Time for a new automation project

For the past two years I have been the dedicated QA engineer for a single customer, watching their site grow from a small dashboard to an inventory management system. During that time, Katalon was introduced and I focused on building dozens of test cases to test major portions of functionality. I learned a huge amount and my automation project went through 5 major rewrites.

With that project being feature complete, I am turning over the reins to work on a new project. I have the opportunity to write all new automation code, from the ground up, taking into account everything I learned, especially from the mistakes I made.

This week I have completed my first pass. Like working in Photoshop, or writing a first draft, I put my code together in layers or phases.
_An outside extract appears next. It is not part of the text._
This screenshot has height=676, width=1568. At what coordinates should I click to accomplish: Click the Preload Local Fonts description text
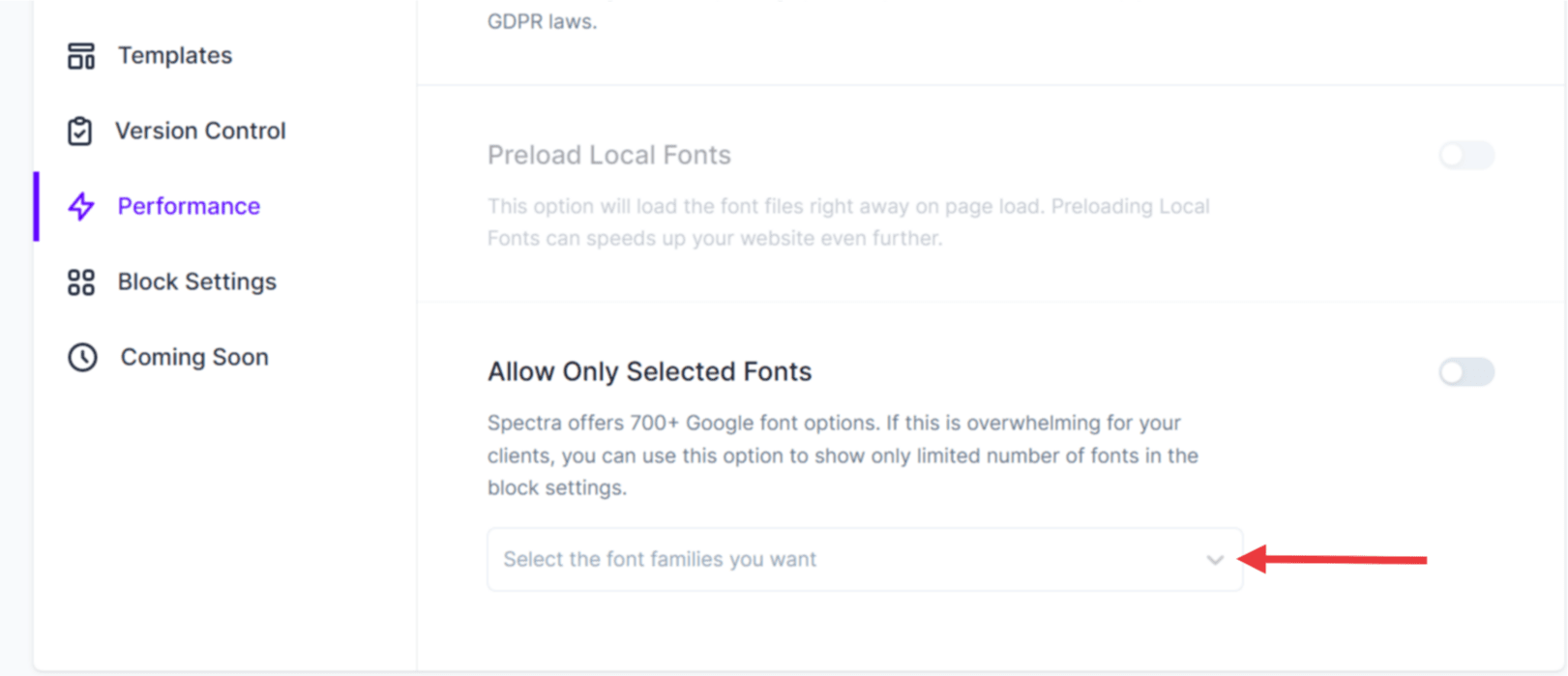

I prefer to start with a series of small tests that touch multiple parts of a site, rather than create one large, deeply dynamic test.

My goal on this first pass is to pick the high usage pages and write small framework tests. I define the major objects on the page such as input fields, buttons, dropdowns, and tables. I then write functional tests that enter and retrieve data. This confirms my object definitions are correct and accept data. It also proves I can read data from the correct place.

These are somewhat "brute force" or proof of concept tests where the input data is hardcoded in a series of variables. I am checking for known commodities and expected results. I am emulating what I would do manually.

The code would look like the following:

//Search by State
searchText="AZ"
WebUI.selectOptionByLabel(findTestObject('Business Locations/select-State'), searchText, false)
WebUI.click(findTestObject('Business Locations/btn-Search'))
WebUI.waitForJQueryLoad(30)
confirmSearch(searchText, 4)
WebUI.selectOptionByLabel(findTestObject('Business Locations/select-State'), '- Select -', false)
//Verify search results
def confirmSearch(String searchText, int column){
    /* Confirm the entered search criteria is contained in the results
     * Uses a simple "contains" to see if the value exists.
     * If missing, the test will be marked as Failed
     * @param searchText - The search criteria entered in the search field
     * @param column - The column number where to look for the matching text.
     */
    KeywordLogger log = new KeywordLogger()
    String searchResult=WebUI.getText(findTestObject('Business Locations/table-Business Locations', [('row') : 1, ('column') : column]))
    log.logWarning(searchText + " : " + searchResult)
    if (searchResult.contains(searchText)!=true){
        KeywordUtil.markFailed('ERROR: The returned search result does not match the entered search criteria')
    }
}

The Search block is repeated multiple times for each input field or dropdown using a different value for searchText. Using this simple method I can check each field to confirm it works and returns results. It's not glamorous code, that comes a little later.

Even though it's hardcoded, it will be easy to replace those with Global Variables or data values from a file. The test will only need small changes to make it dynamic.

I continue this process for each page I'm interested in. The main goal is to create objects and confirm those definitions. While it may be simple, at the end, I have a working Test Suite, that can actually do some work and confirm site functionality. Since these are mainly read-only tests, they are ideally suited for a Production smoke test.

Thanks for reading you majestic sausage.